Thursday, July 17, 2014

Mini Meltdown

Let me preface this post that I am EXHAUSTED!  I haven't slept well in days, jet lag is STILL a factor, I have a cold, and oh yeah I am growing TWO babies inside of me.

I am so grateful for this pregnancy.  I have dreamed about this time for years and I have prayed for this.  I told myself I wouldn't be one of those women who complained about pregnancy.  But it is hard.  I just feel so bad physically and so exhausted. I know this is all minor and this is what I not only signed up for but wanted and pleaded for.  So I feel like a total bitch and hypocrite for not "enjoying" pregnancy.  Pregnancy is scary.  Twin pregnancy is crazy.  My body is going through crazy amount of changes which is yes a miracle and amazing.  But also scary.  Every pull or twinge is scary. I still check for blood every time I go to the bathroom. I am petrified that something is wrong.  I am so anxious about my scan next week. I am trying to remain positive but I think the exhaustion is just wearing me down.

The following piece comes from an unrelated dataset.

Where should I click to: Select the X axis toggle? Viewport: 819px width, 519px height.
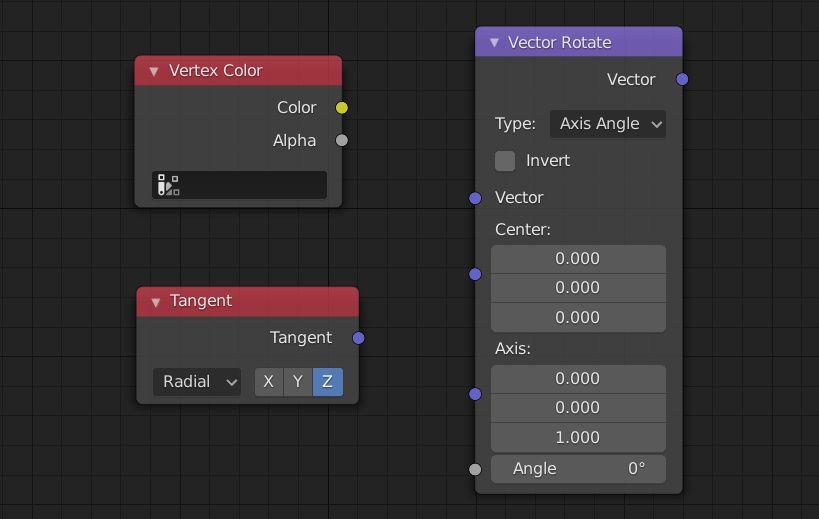[268, 382]
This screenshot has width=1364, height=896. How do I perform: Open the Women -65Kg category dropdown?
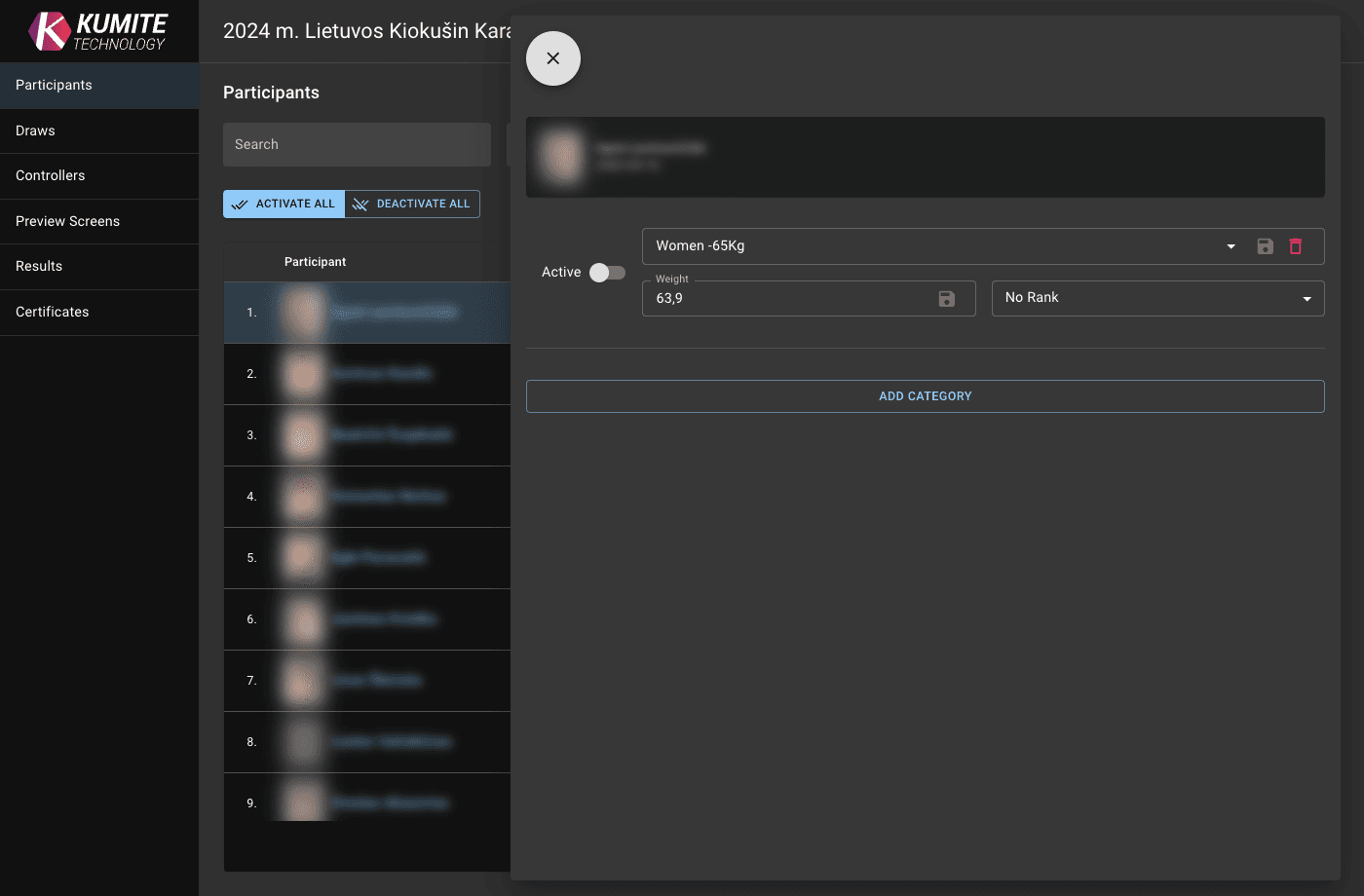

Last night the husband and I had our first fight since I got pregnant.  We don't fight often. I think our last fight was in like February.  Anyways I was tired and he was a jerk.  We talked it through but it was a reminder to me how he really doesn't get it.  I mean he is a guy he really can't.  Sigh.

ok enough venting. 

2 comments:

  1. Don't feel bad for complaining one bit!!! I thought the same thing when I was pregnant. I felt bad complaining and knew I should just be grateful. but pregnancy is HARD AS HELL. And no one will truly understand until they have gone through it. So you have all the rights to complain here and there. That doesn't mean you are not grateful, it just means you are human and pregnant :) and pregnant with twins at that. So complain and vent away!!